1.5 RESEARCH QUESTIONS
These are
question which the researchers intend to find answer to.
The question
emanated from the topic of the problem which is to be investigated by the
researchers.
Does debit
management gain the amount of money that is lend To organization
How long
will loan last in the hand of borrowers?
Does proper
interview of customer protect the image of the banking industry?
What is
course of irrecoverable debt?
Does bad
debt affect the profitability of a banking industry?
What are the
causes of improper security of banking industry?
What are the
reasons why banks lend money to customers?
What are the
reasons why banks grant credit to customers?
1.6 RESEARH HYPOTHESIS
Hi: Debt
management has significant impact on the profitability of cooperative finance
banking industry.
H0: Debt
management has no significant impact on the profitability of cooperative
finance banking industry
1.7 SCOPE OF THE STUDY
This
research work is designed to cover the credit aspect of banking industry various credit facilities offered
by bank method of recovering debt and the measure to employ as curative and
preventive to credit default.
1.8 LIMITATION OF THE STUDY
Despite the
assurance given to the researcher by the debt recovery department of zenith
bank of Nigeria Plc Lokoja branch on information of bad debt the researcher was
unable to lay hand on some vital or useful documents and information which are
often labeled secret and confidential however the researcher had made effort to
ensure that relevant information were obtained for the successful completion of
this research work. More so respondent were not very cooperative as none of the
willingly accepted the questionnaire in fact most of them spent between two and
three days to compete it and each time the researcher appealed then it was one
complain of the other such as I am preparing my branch account for conclusion
in the annual report, I have a lot of file to clear, I am too busy, I have a
meeting to another and several forms of complains.

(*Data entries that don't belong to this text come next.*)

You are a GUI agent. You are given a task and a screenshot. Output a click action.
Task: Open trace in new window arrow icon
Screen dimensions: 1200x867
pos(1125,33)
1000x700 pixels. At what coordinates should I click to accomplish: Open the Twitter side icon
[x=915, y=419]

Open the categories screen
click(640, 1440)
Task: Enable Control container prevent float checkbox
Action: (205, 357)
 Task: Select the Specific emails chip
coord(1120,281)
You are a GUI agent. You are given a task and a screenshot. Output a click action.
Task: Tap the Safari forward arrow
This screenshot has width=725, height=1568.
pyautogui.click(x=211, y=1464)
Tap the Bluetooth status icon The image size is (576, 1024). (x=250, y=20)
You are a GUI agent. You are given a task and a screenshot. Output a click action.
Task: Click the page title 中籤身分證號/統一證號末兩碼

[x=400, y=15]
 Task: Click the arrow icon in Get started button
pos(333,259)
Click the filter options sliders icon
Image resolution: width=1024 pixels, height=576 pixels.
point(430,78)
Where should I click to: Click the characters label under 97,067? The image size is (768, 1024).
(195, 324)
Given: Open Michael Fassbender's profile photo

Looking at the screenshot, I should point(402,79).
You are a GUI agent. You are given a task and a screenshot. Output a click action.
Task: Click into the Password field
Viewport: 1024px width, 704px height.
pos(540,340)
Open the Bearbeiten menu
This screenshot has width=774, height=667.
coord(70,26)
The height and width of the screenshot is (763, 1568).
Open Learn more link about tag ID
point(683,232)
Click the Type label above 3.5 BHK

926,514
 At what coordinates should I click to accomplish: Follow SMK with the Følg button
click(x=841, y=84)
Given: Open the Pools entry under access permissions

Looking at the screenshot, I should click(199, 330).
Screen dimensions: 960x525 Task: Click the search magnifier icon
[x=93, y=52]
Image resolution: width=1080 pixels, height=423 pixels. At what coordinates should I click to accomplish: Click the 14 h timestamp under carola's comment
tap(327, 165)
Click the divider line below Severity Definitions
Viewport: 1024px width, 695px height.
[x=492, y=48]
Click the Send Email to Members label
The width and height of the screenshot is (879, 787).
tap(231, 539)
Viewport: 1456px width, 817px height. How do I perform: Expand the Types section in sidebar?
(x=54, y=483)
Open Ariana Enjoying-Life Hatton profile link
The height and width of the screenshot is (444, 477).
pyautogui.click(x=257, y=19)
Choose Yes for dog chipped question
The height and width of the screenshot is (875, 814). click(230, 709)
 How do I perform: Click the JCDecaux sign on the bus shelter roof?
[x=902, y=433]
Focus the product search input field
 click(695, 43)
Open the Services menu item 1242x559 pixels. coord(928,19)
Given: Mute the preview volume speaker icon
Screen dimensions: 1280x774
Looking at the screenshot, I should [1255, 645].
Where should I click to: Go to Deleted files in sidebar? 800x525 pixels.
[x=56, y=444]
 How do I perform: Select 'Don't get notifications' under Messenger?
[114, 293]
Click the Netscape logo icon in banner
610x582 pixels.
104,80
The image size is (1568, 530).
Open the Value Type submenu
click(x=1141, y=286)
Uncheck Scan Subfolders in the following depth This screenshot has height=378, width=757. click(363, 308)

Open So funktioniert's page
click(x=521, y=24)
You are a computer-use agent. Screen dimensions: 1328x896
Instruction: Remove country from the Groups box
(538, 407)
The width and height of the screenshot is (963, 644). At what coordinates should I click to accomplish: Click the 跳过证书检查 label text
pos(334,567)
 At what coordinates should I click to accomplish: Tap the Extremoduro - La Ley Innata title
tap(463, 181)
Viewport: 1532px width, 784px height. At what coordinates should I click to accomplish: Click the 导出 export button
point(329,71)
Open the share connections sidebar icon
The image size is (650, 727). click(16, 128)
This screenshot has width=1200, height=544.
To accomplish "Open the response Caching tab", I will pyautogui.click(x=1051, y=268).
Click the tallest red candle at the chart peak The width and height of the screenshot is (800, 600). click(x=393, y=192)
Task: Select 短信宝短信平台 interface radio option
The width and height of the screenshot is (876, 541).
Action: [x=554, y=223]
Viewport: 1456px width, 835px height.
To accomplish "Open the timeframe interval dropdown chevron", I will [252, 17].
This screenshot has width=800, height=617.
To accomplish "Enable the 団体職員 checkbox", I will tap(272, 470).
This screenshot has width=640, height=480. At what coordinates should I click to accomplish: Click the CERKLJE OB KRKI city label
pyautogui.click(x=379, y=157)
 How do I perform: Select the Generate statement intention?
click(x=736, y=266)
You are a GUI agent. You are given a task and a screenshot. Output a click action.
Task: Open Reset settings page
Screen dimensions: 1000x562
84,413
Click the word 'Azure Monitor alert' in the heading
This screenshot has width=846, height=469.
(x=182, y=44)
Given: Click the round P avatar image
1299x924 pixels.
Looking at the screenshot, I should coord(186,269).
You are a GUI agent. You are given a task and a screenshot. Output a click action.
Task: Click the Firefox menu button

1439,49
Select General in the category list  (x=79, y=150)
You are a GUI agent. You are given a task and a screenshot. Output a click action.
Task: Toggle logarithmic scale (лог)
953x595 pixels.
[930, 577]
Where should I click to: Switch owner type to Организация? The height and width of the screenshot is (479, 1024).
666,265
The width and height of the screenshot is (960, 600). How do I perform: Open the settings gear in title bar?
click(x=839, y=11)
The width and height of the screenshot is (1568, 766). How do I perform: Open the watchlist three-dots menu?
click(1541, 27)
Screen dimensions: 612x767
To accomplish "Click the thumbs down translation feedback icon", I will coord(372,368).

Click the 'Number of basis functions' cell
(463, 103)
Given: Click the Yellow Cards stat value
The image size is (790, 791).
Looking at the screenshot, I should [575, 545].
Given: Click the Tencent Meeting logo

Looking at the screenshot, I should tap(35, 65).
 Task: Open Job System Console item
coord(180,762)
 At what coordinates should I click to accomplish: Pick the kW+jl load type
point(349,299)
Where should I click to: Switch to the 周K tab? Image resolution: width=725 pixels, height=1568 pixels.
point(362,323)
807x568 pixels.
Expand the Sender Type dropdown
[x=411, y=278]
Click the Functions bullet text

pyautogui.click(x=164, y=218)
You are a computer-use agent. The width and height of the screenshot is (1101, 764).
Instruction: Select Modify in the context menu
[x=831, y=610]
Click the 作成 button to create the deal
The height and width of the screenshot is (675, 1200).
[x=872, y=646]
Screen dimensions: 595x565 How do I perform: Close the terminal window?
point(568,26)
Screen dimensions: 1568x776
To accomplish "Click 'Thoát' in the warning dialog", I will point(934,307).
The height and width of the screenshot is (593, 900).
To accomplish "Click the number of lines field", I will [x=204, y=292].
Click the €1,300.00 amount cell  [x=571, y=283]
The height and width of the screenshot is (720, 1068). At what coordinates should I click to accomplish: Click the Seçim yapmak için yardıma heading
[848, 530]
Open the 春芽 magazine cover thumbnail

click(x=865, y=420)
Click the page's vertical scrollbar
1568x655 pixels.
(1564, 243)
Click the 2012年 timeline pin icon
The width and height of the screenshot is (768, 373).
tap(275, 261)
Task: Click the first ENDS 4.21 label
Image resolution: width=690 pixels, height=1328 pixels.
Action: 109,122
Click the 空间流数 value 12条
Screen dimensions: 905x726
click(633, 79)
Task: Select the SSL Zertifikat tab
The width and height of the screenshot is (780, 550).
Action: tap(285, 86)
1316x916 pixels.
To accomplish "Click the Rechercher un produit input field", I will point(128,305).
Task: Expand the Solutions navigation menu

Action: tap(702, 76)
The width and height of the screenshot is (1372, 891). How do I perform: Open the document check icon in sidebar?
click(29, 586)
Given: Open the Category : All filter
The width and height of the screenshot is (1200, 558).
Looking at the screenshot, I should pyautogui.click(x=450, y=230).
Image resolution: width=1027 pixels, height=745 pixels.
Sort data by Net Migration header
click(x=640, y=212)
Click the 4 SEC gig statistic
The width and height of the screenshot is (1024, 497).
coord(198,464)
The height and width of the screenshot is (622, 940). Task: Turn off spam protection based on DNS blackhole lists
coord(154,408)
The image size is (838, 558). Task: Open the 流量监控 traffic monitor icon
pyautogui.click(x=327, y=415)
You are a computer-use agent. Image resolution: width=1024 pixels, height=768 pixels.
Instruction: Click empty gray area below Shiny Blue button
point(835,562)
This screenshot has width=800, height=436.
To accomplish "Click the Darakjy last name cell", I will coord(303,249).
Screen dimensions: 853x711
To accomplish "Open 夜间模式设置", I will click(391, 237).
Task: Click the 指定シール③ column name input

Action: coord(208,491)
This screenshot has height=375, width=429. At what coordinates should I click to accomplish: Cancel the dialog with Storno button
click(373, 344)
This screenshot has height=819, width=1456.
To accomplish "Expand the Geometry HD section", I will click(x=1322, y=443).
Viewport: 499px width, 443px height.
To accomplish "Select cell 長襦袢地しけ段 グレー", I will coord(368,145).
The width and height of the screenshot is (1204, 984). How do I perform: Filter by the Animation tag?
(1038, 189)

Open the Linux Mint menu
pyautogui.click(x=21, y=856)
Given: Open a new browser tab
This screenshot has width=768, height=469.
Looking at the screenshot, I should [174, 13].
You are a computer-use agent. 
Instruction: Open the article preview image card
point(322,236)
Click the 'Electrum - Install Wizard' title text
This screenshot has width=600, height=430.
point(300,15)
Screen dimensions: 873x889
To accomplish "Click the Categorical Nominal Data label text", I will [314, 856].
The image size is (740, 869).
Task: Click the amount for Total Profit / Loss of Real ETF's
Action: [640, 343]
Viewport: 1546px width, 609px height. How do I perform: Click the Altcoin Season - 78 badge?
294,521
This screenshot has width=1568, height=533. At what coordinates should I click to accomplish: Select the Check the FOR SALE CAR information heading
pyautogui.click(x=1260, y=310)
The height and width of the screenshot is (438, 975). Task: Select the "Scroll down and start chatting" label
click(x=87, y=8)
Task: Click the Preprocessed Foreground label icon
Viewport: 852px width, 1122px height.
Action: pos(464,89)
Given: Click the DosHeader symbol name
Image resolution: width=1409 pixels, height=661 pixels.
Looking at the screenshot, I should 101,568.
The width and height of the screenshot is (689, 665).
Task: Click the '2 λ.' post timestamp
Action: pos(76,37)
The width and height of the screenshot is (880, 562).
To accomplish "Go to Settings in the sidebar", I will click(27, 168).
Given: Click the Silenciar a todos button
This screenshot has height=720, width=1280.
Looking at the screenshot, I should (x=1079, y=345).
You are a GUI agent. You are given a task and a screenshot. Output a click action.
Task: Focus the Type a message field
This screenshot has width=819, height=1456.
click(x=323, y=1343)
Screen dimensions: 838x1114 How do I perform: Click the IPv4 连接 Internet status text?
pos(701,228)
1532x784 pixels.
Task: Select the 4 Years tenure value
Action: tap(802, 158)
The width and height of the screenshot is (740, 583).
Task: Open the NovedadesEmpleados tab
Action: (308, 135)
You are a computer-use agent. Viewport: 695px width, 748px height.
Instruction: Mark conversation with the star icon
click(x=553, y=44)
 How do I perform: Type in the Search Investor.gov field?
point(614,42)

1.9 DEFINITION OF RELEVANT TERMS
By relevant
terms, the researcher mean technical language used or employed in the conduct
or writing of the project which may be misconstrued or misinterpreted this
going another meaning of the original intention of the researcher such key
terms used in the research proposal can be defined as follow:
Banking:
According to Rajesh Goyal (2011) banking is activity of accepting and safe
guarding money owned by other individuals and entities and then lending out
money in order to a profit.
DEBT:
Business dictionary defined debt as a duty or obligation to pay money, deliver
goods or render services under an express or implied agreement ones who owners
is a debtor, one to whom it is owned is a debt, creditor or lender.
INDUSTRY:
Chaise (2009) defined industry as a good of manufacturers of business that
produces a particular kind of goods and services. It can also be sees as a
segment of the economy involving the manufacturing and transportation of goods.
IMPACT:
Murray (1928) sees impact as the action of the object coming forcibly into
contact with another.
MANAGEMENT:
Koontz and Weihrich (2003) see management as “the process of designing and
maintaining an environment in which individual working together in group,
efficiently accomplish selected aims”
PROFITABILITY:
Michael Harris (2008) sees profitability as the ability of a business to earn a
profit. A profit in what is left of the revenue a business generates after it
pay all expenses directly related to the generation of the revenue such as
producing and other expenses related to the conduct of the business activities.